How to Make Climate Change Resistant Fruits

Israeli family farm develop hybrid fruits both tasty and resistant to extreme weather conditions

Jan 07, 2023 / 3 Min
Photo: László from Pixabay

Ben Dor Nurseries, a family farm that has been operating in Israel since 1880, is developing new fruit varieties with both special emphasis on flavor and resilience to climate change effects. 

 

Like many farmers, they crossbreed their fruits to develop cultivars with more desirable properties, like better taste, better yields, and a higher sugar content, but the best part is that many of these hybrid fruits are resistant to intensifying weather conditions.

 

The Eden pear, for example, is resistant to sunburns, heat stress, and Fire Blight, a contagious disease that causes annual economic losses of over $100 million in the US alone.

 

“We’ve been farming here for roughly 140 years,” says Ido Ben Dor, the company’s CEO. “We started with flavor, which is our advantage compared with other breeding programs. Flavor is what brings the buyer back to the supermarket to look for that specific product again.”

 

Global warming caused some $100 million of damages to Israeli agriculture in the last year alone, with the hardest-hit sector being fruit, especially summer fruit like peaches, nectarines and plums.

 

“We breed in different harsh environments, like in Dubai and in northern Europe, to get these results, and have bred these qualities in different species.

 

“To create resilience or tolerance to certain disease, stress, or climate conditions, you first need to choose the right parents.
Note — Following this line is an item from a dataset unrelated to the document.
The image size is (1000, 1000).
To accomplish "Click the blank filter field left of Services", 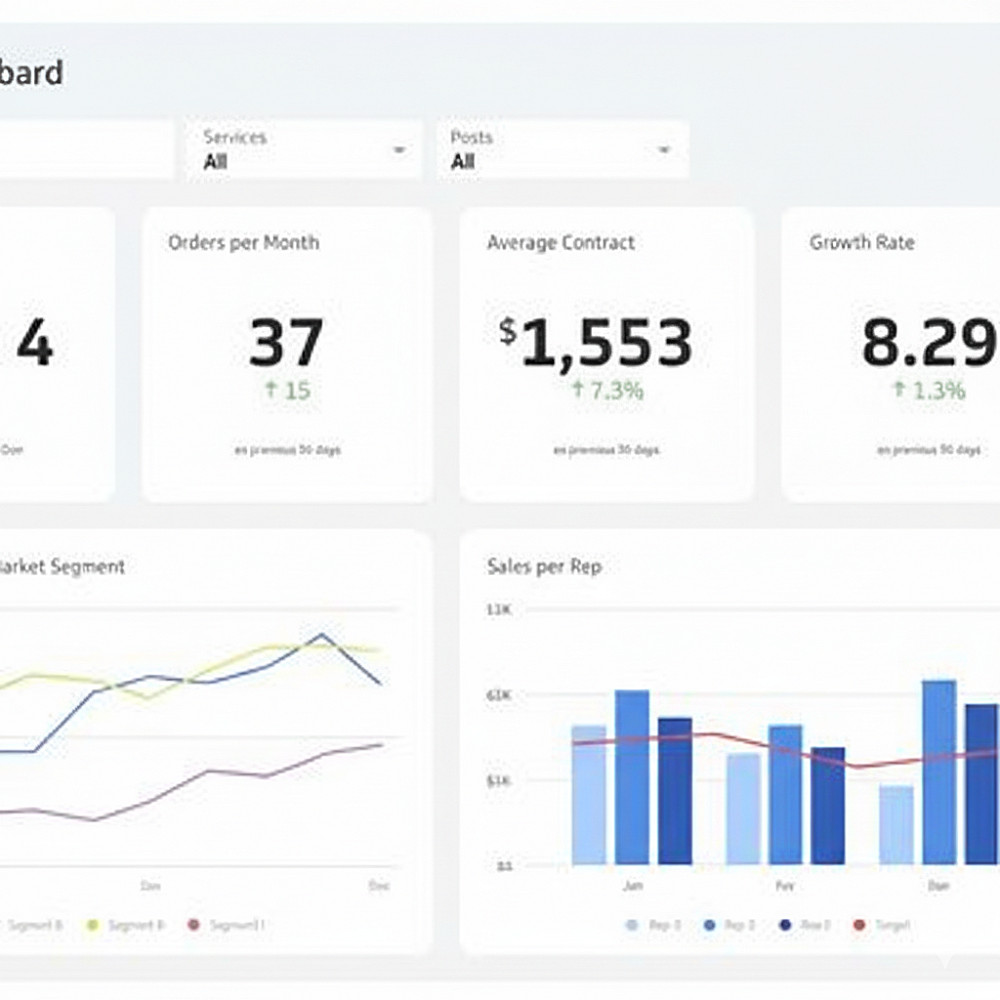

The initial process is pretty simple. Pollen is collected from the anthers – the male part of the flower that contains pollen sacs – of one type of fruit’s flower, and is then rubbed on the stigma – the female flower that contains the ovary – of the base fruit, which is the fruit that will be altered. It takes an entire year to yield seeds, and several more to see results.

 

It cultivates its fruit in every continent, and in 34 countries – including the USA, Chile, South Africa, and Spain – under licensing and joint ventures with other nurseries, growers, and cooperatives.

 

It is currently developing new crossbreeds of fruit, which it seeks to cultivate in other countries, to be adaptable to various climates, resilient to frost, diseases, pests, and heat stresses.